だが万が一を考え、彼らがこれ以上裏切るつもりがないと分かるまでは捕らえるしかないのだ。
「村に敵兵の伏兵などは居ませんでした。現在、偵察隊が周囲の状況を確認しています。またご指示の通り伝令を本隊に向けて出しました」
騎士の言葉にクルーべ侯爵は頷くと村の広場に集められた村人たちを見る。
皆、怯え切った表情をしている。
兵士たちには絶対に村人に手を出すなと厳命しているが多くのものは裏切った彼らに対して怒りを感じているだろう。
「辺境伯軍は?」
「撤退を終えた兵士たちは休んでおります。殿は……まだですが……」
殿は敵の激しい追撃を受け続けたはずだ。
少しでも多くの兵士が生き延びてくれていればいいが……。
敵の襲撃を受け、逸れたクリス王子も心配だ。
もしこの戦いでルナミア・シェードランとクリス・アルヴィリアを失えば反大公軍は一気に瓦解してしまう可能性が高い。
「殿だあ!! 殿が帰ってきたぞお!!」
山の方から殿の部隊が現れたのが見えた。
兵士たちは歓声を上げ、殿を出迎える。
殿の兵士たちは皆疲れ切っていたが味方を見ると歓喜し、互いの肩を抱きながら手を振っている。
(……よくぞ生き残った!)
戦には負けたが多くの兵が撤退に成功したのは不幸中の幸いである。
あとは……。
「山に偵察隊を出せ! 必ずルナミア殿とクリス王子を見つけ出すのだ!!」
指示を出すと軽装の兵士たちが一斉に動き出す。
ルナミアとクリス王子が戻れば反大公軍は立て直せる。
二人の無事を祈り、歓迎の抱擁を受けている殿の部隊の方へと向かうのであった。
※※※
「ぐわっはっはっは! 迷った!!」
森の中、先頭を歩いていたゲルデロートが腰に手を当てて大笑いするとエルは思わずその場にしゃがみ込んでしまった。
昨日一晩ルナミア達を探すために歩き続けた。
ゲルデロートが自信ありげに進み続けていたため不安を感じつつもついて行っていたのだが……。
「なんかもう一歩も歩けなくなりそうですわ」
「そう落ち込むな! こういう時は冷静に、諦めなければどうにかなるというものよ」
いや、まあそうかもしれないが無暗に歩き続けていたら更に遭難するのでは無いだろうか?

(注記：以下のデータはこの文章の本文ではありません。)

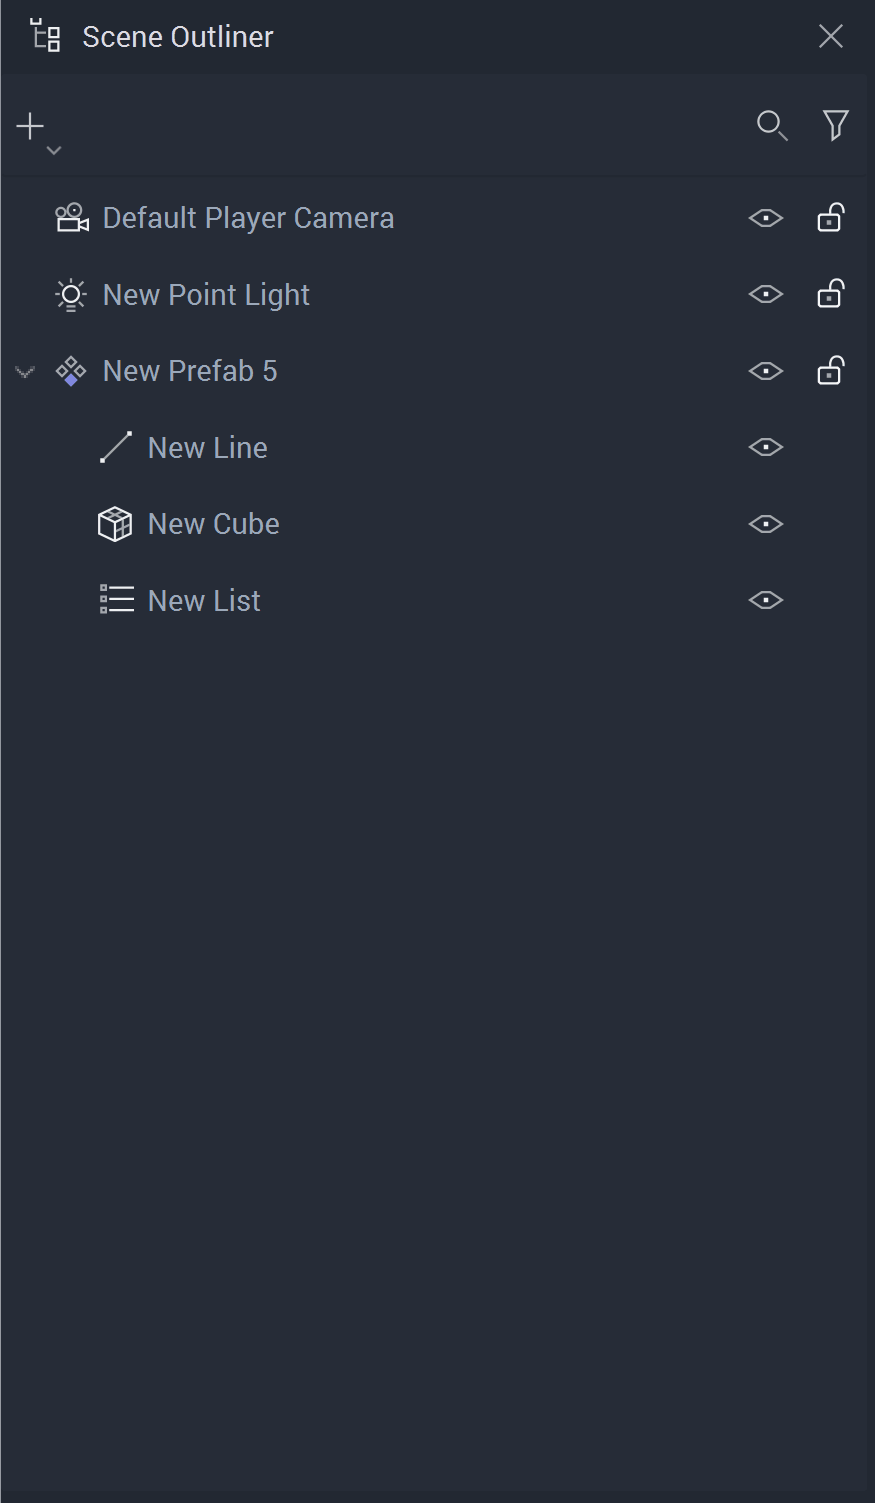Click the New Prefab 5 prefab icon
Viewport: 875px width, 1503px height.
[x=71, y=372]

最初は味方の死体を追って歩いていたがここ数時間、味方の死体を全く見ない。
ルナミアたちと違う方向に来てしまったのかそれとも彼女たちが無事に逃げ切ったのか……。
(後者だと信じてはいますが……)
ふと耳を澄ませば何かが聞こえた。
この音、水の流れる音だろうか?
立ち上がり、道を逸れて茂みに入ると川が見えた。
もしかして川の流れに従って歩けば麓まで行けるのではないだろうか?
「あら? これは?」
近くの木の枝に何かが引っ掛かっているのが見えた。
これは……布だろうか?
青く染められた布だ。
騎士のマントの一部のようにも見えるが味方か敵か、どちらかの騎士がここに居たのだろうか?
もう一度川の方を見てみると誰かが倒れているのが見えた。
ゲルデロートたちを呼ぶと川の方まで移動し、倒れていた人物に近づく。
装備からして傭兵のようだ。
首に矢が突き刺さり、絶命している。
また手は縄で縛られておりどうやら連行中に殺されたようだ。
「ほう? 足跡が多くあるな。これは味方のものか、それとも敵か……。行ってみるか?」
ゲルデロートの言葉に頷く。
足跡は川の流れに沿って続いている。
この足跡を残した一団も下山しようとしているのだろう。
だとするとルナミア達の可能性が高い。
「冷静に、諦めなければどうにかなりそうですわね」
「うむ。そう言うものなのだ」
ゲルデロートと共に笑うと歩き出す。
早く皆の顔を見たい。
きっとエドガー副団長たちならば生き延びて麓で待ってくれているだろう。
そう希望を抱きながら棒のようになった脚に気合を入れ、味方と共に進み続けるのであった。